Three of Charlie Chawke’s pubs shifted gear from the pandemic last year despite a €2 million write-down in the value of properties adjacent to a popular south Dublin watering hole the publican bought for a record sum in 2005.
Accounts filed with the Companies Registration Office for the Milltown Inns group of pubs – which includes The Dropping Well in Milltown, Dublin 6; The Orchard Inn in Rathfarnham, and Aunty Lena’s in Adare, Co Limerick – reveal a sharp rebound in revenues last year as the pub trade recovered from the pandemic.
Turnover at the company, in which Mr Chawke’s children hold ownership stakes, almost doubled in the year to the end of October last to €10.2 million.

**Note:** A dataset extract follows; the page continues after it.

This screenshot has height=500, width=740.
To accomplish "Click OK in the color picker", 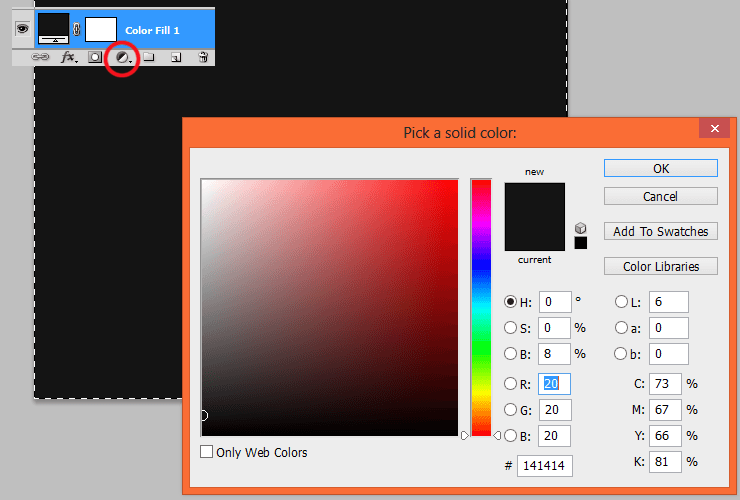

Staffing levels, meanwhile, recovered from 94 in 2021 to 143 last year at the group of businesses, which employed more than 350 staff before the pandemic hit.

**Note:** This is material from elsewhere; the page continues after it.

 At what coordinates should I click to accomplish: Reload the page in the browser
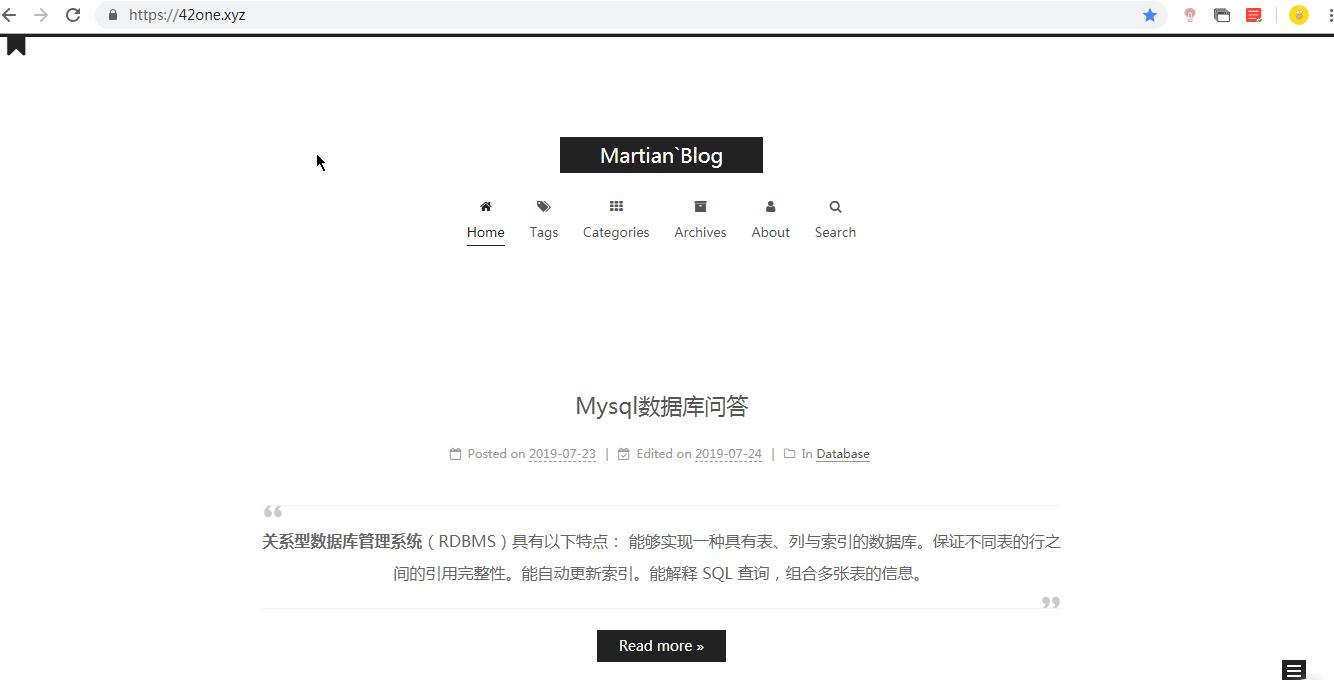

Losses after tax narrowed from €228,750 to €190,740 over the 12-month period. However, Milltown Inns would have traded in the black were it not for a €2 million property impairment charge recognised in the financial year.

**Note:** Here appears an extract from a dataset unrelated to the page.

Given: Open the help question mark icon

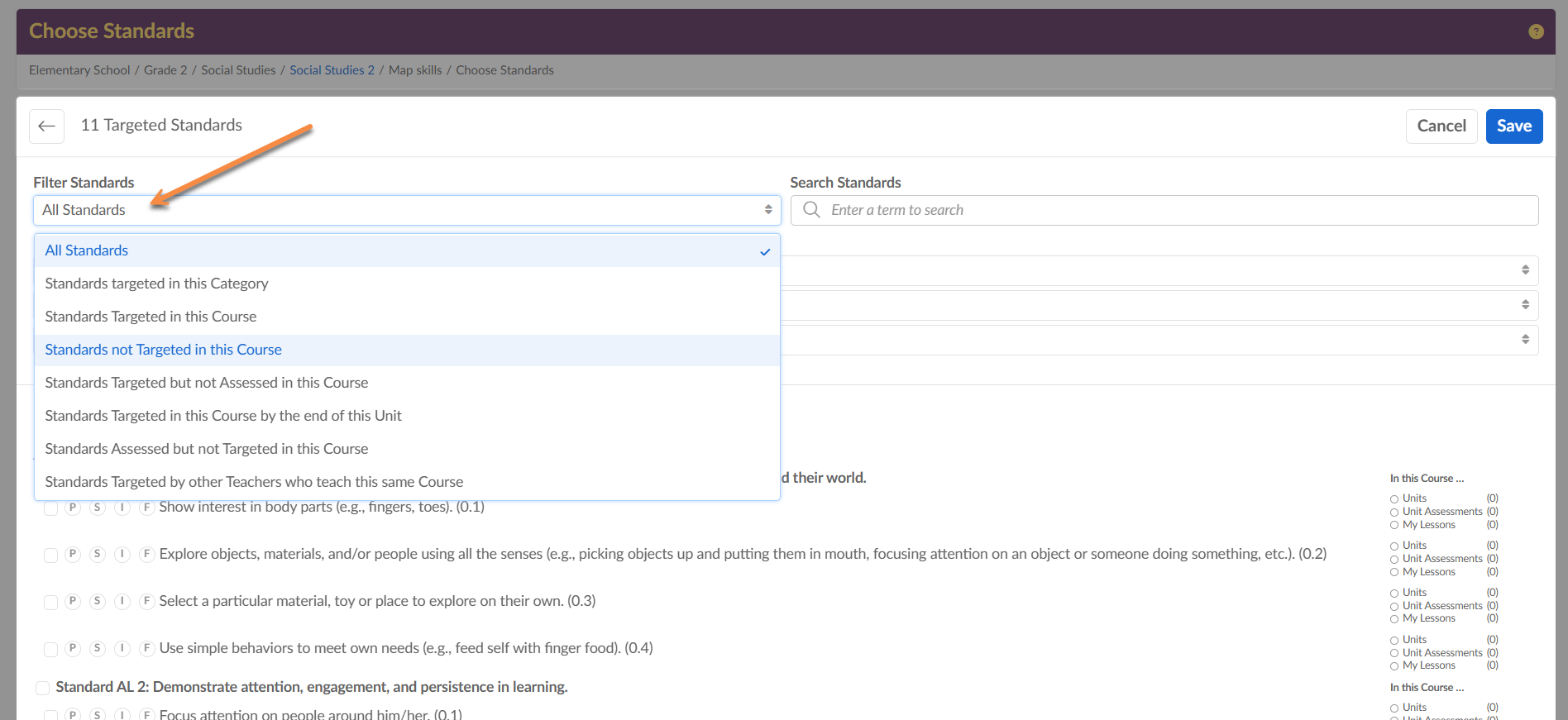Looking at the screenshot, I should click(1536, 31).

The charge relates to a decision to write down the value of two residential properties on the site of The Orchard Inn, acquired as part of the overall sale to Mr Chawke in 2005.
[ Charlie Chawke: ‘I want to hold on to everything’Opens in new window ]
The write-down was considered “prudent”, according to sources familiar with the matter, given the high price attached to the houses at the time of purchase.
The veteran businessman bought the pub and two houses on a two-acre site near the top of the property market for €22 million in 2005 in what was then the most expensive pub acquisition in the history of the State.
When the market collapsed a few years later, the debt overhang from the acquisition left the business in difficulty and Milltown Inns had legacy debts of more than €19 million as recently as 2019.
But the company’s debt pile had shrunk to just €6.2 million at the end of October last, according to the most recent accounts.
Speaking to The Irish Times in 2021, Mr Chawke said he did not regret buying The Orchard, “only how much I paid for it”.